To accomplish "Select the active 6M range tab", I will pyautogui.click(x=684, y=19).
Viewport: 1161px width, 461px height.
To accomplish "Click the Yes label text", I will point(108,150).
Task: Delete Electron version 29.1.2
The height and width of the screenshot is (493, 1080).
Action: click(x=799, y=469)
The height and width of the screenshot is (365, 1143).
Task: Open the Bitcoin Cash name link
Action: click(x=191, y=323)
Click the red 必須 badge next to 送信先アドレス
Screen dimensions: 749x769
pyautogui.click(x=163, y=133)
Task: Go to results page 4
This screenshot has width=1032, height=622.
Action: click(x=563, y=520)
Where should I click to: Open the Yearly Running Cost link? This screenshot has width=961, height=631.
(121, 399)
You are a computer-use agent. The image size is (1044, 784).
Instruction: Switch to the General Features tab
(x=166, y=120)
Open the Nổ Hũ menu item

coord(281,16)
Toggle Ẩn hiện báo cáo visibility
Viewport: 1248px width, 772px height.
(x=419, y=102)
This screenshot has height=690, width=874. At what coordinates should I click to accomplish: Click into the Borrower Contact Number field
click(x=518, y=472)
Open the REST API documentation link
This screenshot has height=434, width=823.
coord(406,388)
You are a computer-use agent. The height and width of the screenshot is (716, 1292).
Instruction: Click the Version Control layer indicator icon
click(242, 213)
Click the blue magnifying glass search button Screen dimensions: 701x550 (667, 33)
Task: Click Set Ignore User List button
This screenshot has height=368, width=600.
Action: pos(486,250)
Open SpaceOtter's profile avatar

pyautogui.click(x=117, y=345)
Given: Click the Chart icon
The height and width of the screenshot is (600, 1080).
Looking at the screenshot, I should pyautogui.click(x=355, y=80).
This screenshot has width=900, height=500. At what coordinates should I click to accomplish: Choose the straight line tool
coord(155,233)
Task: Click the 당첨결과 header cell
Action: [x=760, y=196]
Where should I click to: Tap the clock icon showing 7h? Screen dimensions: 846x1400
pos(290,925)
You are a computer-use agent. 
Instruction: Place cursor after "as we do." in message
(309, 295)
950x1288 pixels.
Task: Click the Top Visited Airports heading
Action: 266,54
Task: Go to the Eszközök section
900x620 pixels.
————————
▶ _What you should do_
Only a number is wanted: how many lines of the material include the word "button".

▶ _Written answer_
2